Writer, director and producer Frank Pierson’s credits include Oscar-nominated Cat Ballou (1965) and Cool Hand Luke (1967), the Oscar-winning Dog Day Afternoon (1975), and Presumed Innocent (1990), The Neon Ceiling (1971), Looking Glass War (1969), A Star is Born (1976), King of the Gypsies (1978), Citizen Cohn (1992), and Paradise (2004) are among his directing credits.

Pierson served four terms as president of the Academy of Motion Pictures Arts and Sciences beginning in 2001. In 1992 he received a WGA Screen Laurel Award and a Peabody Award. He was given the WGAw Valentine Davies Award in 1991 and the Humanitas “Keiser Award” in 2005. Pierson has served on the boards of AMPAS, the Los Angeles Theater Center, Artists Rights Foundation, and Humanitas. He has been a faculty member of the Sundance Institute as well as a lecturer at the American Film Institute and the University of Southern California.

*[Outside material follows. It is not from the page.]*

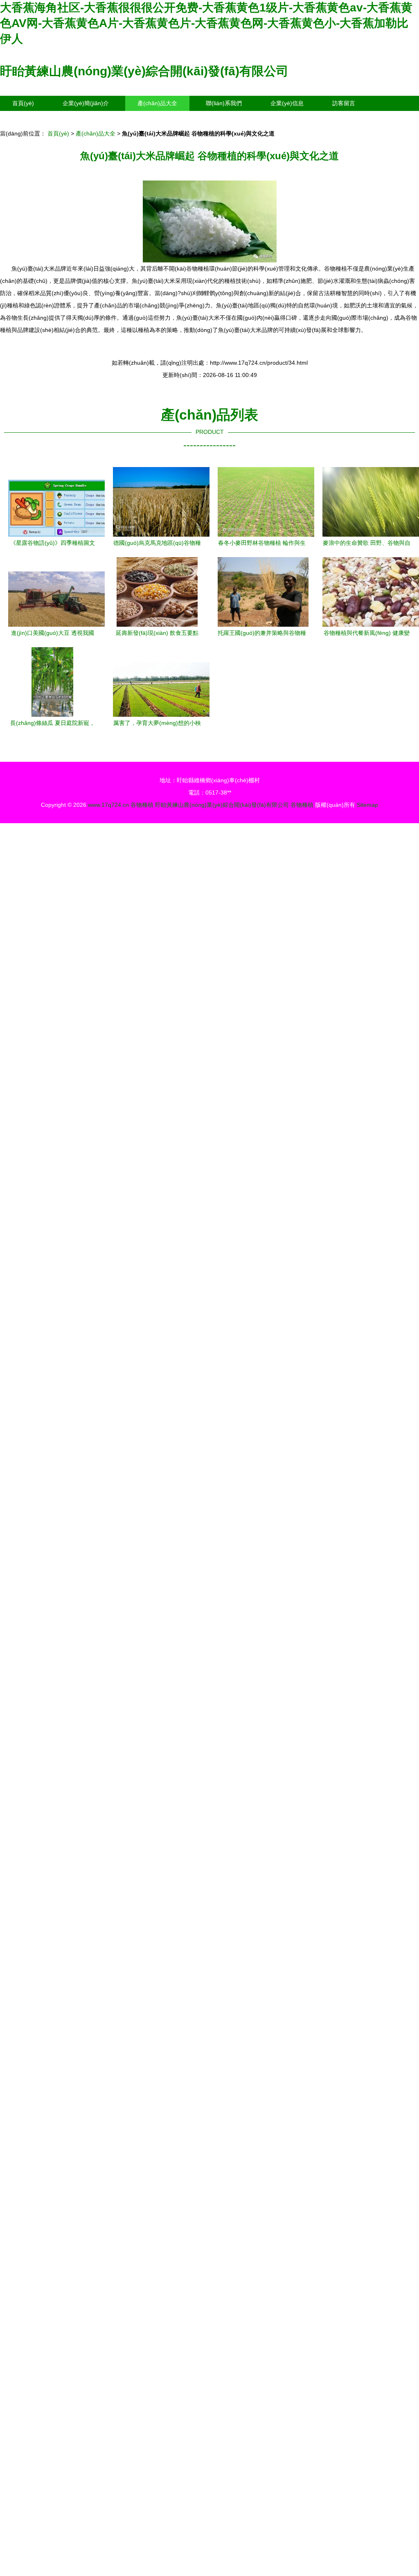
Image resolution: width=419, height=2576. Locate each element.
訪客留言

Pierson was born in Chappaqua, New York, and served in the Pacific during World War II. He earned a degree with honors in cultural anthropology from Harvard University. He was a field correspondent for Time and Life magazines, covering movies and military affairs. In 1958 he quit journalism, sold his first script to the half-hour anthology Alcoa Goodyear Theater and worked as script editor for Have Gun Will Travel.

Pierson died in Los Angeles on July 23, 2012 at the age of 87.